▶ [WORK REQUIRED]: Please repeat the items below with every "funnel icon" swapped for "funnel button", leaving everything else unchanged.

▶ [SOURCE DATA]:
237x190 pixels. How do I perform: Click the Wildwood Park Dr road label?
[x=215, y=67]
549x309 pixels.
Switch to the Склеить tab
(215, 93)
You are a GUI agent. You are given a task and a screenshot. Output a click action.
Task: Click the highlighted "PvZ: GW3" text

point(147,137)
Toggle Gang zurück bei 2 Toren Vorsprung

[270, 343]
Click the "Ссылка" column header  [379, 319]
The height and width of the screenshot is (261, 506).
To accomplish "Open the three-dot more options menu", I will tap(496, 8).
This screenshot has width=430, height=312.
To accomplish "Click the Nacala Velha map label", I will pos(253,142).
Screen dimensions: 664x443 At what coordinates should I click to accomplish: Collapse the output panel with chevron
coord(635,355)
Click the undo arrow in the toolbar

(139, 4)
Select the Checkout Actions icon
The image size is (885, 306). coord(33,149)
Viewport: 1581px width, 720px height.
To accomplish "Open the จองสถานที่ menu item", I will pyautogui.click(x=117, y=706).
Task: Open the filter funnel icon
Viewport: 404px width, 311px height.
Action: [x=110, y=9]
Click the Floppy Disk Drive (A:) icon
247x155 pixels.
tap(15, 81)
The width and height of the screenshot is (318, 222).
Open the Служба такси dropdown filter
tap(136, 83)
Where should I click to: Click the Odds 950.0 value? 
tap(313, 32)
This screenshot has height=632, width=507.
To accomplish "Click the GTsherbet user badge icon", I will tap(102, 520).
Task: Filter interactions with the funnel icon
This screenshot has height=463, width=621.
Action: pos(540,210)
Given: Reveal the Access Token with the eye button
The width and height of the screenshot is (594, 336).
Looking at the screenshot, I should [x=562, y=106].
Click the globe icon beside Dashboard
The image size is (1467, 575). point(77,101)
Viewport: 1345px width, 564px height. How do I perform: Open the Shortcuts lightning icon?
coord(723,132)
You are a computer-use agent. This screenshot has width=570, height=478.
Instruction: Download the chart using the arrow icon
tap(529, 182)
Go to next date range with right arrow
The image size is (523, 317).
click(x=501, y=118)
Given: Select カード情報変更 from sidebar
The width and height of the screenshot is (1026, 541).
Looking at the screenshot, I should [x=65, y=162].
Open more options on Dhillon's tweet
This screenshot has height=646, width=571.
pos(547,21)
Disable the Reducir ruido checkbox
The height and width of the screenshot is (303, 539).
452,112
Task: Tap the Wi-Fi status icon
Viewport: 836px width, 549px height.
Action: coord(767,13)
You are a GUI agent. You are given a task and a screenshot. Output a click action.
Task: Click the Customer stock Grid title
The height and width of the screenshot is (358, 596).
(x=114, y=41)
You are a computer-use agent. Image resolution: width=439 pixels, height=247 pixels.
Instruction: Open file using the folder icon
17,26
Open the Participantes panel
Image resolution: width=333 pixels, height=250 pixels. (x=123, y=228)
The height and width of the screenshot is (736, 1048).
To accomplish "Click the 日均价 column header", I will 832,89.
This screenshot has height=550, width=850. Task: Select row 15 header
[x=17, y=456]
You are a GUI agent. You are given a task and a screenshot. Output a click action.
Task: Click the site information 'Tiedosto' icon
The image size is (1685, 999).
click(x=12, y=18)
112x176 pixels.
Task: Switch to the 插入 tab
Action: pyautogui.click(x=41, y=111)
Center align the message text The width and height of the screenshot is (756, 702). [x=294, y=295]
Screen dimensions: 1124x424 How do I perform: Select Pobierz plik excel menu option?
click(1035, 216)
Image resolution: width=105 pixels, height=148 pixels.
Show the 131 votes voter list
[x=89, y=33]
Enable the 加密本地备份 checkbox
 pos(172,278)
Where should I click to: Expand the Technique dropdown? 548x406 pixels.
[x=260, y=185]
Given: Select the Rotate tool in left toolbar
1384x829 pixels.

▶ [FULL OUTPUT]:
237x190 pixels. How do I perform: Click the Wildwood Park Dr road label?
[x=215, y=67]
549x309 pixels.
Switch to the Склеить tab
(215, 93)
You are a GUI agent. You are given a task and a screenshot. Output a click action.
Task: Click the highlighted "PvZ: GW3" text

point(147,137)
Toggle Gang zurück bei 2 Toren Vorsprung

[270, 343]
Click the "Ссылка" column header  [379, 319]
The height and width of the screenshot is (261, 506).
To accomplish "Open the three-dot more options menu", I will tap(496, 8).
This screenshot has width=430, height=312.
To accomplish "Click the Nacala Velha map label", I will pos(253,142).
Screen dimensions: 664x443 At what coordinates should I click to accomplish: Collapse the output panel with chevron
coord(635,355)
Click the undo arrow in the toolbar

(139, 4)
Select the Checkout Actions icon
The image size is (885, 306). coord(33,149)
Viewport: 1581px width, 720px height.
To accomplish "Open the จองสถานที่ menu item", I will pyautogui.click(x=117, y=706).
Task: Open the filter funnel button
Viewport: 404px width, 311px height.
Action: [x=110, y=9]
Click the Floppy Disk Drive (A:) icon
247x155 pixels.
tap(15, 81)
The width and height of the screenshot is (318, 222).
Open the Служба такси dropdown filter
tap(136, 83)
Where should I click to: Click the Odds 950.0 value? 
tap(313, 32)
This screenshot has height=632, width=507.
To accomplish "Click the GTsherbet user badge icon", I will tap(102, 520).
Task: Filter interactions with the funnel button
This screenshot has height=463, width=621.
Action: pos(540,210)
Given: Reveal the Access Token with the eye button
The width and height of the screenshot is (594, 336).
Looking at the screenshot, I should [x=562, y=106].
Click the globe icon beside Dashboard
The image size is (1467, 575). point(77,101)
Viewport: 1345px width, 564px height. How do I perform: Open the Shortcuts lightning icon?
coord(723,132)
You are a computer-use agent. This screenshot has width=570, height=478.
Instruction: Download the chart using the arrow icon
tap(529, 182)
Go to next date range with right arrow
The image size is (523, 317).
click(x=501, y=118)
Given: Select カード情報変更 from sidebar
The width and height of the screenshot is (1026, 541).
Looking at the screenshot, I should [x=65, y=162].
Open more options on Dhillon's tweet
This screenshot has height=646, width=571.
pos(547,21)
Disable the Reducir ruido checkbox
The height and width of the screenshot is (303, 539).
452,112
Task: Tap the Wi-Fi status icon
Viewport: 836px width, 549px height.
Action: coord(767,13)
You are a GUI agent. You are given a task and a screenshot. Output a click action.
Task: Click the Customer stock Grid title
The height and width of the screenshot is (358, 596).
(x=114, y=41)
You are a computer-use agent. Image resolution: width=439 pixels, height=247 pixels.
Instruction: Open file using the folder icon
17,26
Open the Participantes panel
Image resolution: width=333 pixels, height=250 pixels. (x=123, y=228)
The height and width of the screenshot is (736, 1048).
To accomplish "Click the 日均价 column header", I will 832,89.
This screenshot has height=550, width=850. Task: Select row 15 header
[x=17, y=456]
You are a GUI agent. You are given a task and a screenshot. Output a click action.
Task: Click the site information 'Tiedosto' icon
The image size is (1685, 999).
click(x=12, y=18)
112x176 pixels.
Task: Switch to the 插入 tab
Action: pyautogui.click(x=41, y=111)
Center align the message text The width and height of the screenshot is (756, 702). [x=294, y=295]
Screen dimensions: 1124x424 How do I perform: Select Pobierz plik excel menu option?
click(1035, 216)
Image resolution: width=105 pixels, height=148 pixels.
Show the 131 votes voter list
[x=89, y=33]
Enable the 加密本地备份 checkbox
 pos(172,278)
Where should I click to: Expand the Technique dropdown? 548x406 pixels.
[x=260, y=185]
Given: Select the Rotate tool in left toolbar
1384x829 pixels.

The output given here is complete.